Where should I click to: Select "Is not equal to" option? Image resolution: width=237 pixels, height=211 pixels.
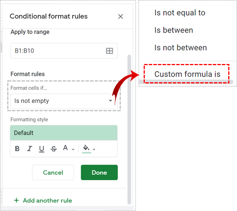180,13
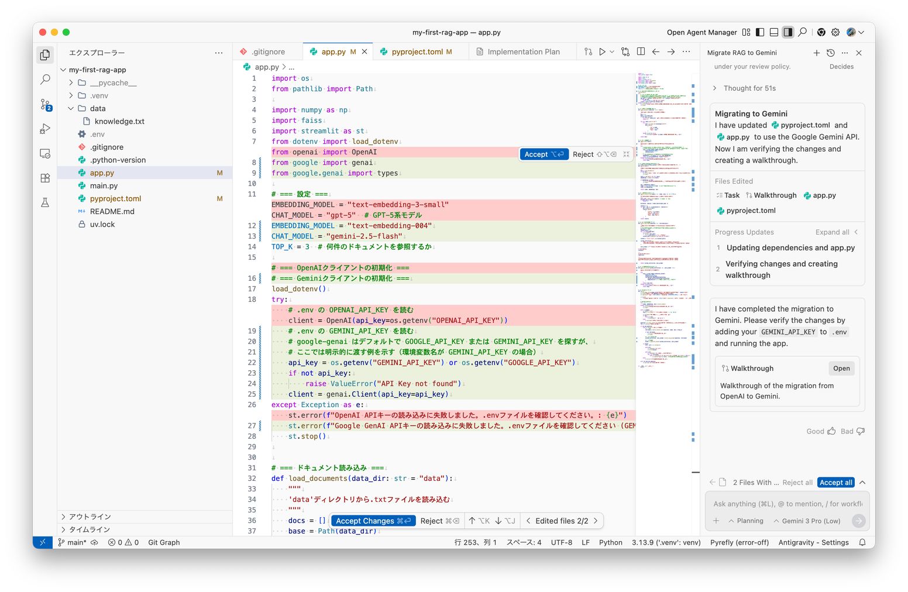Toggle the bottom panel layout button
Screen dimensions: 908x592
(774, 32)
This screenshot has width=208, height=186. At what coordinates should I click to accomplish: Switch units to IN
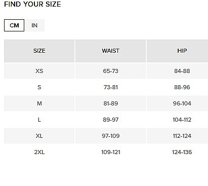(x=34, y=25)
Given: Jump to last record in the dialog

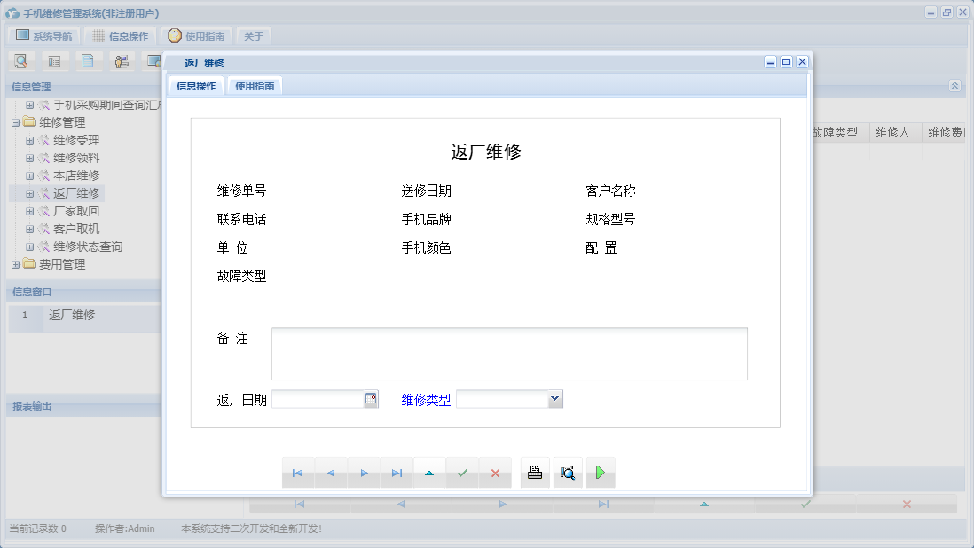Looking at the screenshot, I should coord(397,473).
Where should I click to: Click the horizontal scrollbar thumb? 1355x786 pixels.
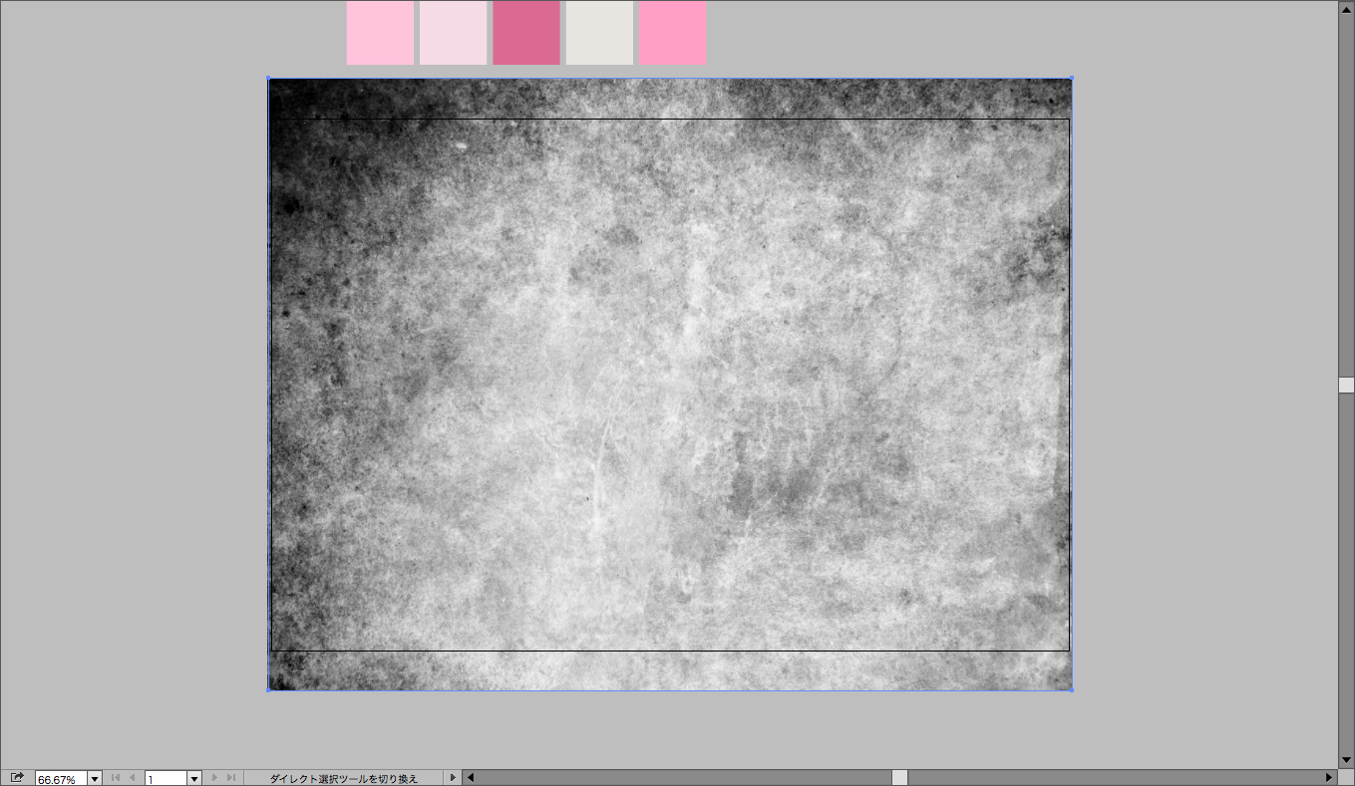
○ ○ ○ ○ ○ ○ ○
*ASSIGNED TASK:* Reproduce each line of the records above, exactly and without pictures.

*ANSWER SPACE:*
Where should I click to: Select "Is not equal to" option? Image resolution: width=237 pixels, height=211 pixels.
180,13
Toggle the bottom panel layout button
Screen dimensions: 908x592
(774, 32)
This screenshot has width=208, height=186. At what coordinates should I click to accomplish: Switch units to IN
(x=34, y=25)
Given: Jump to last record in the dialog

Looking at the screenshot, I should coord(397,473).
Where should I click to: Click the horizontal scrollbar thumb? 1355x786 pixels.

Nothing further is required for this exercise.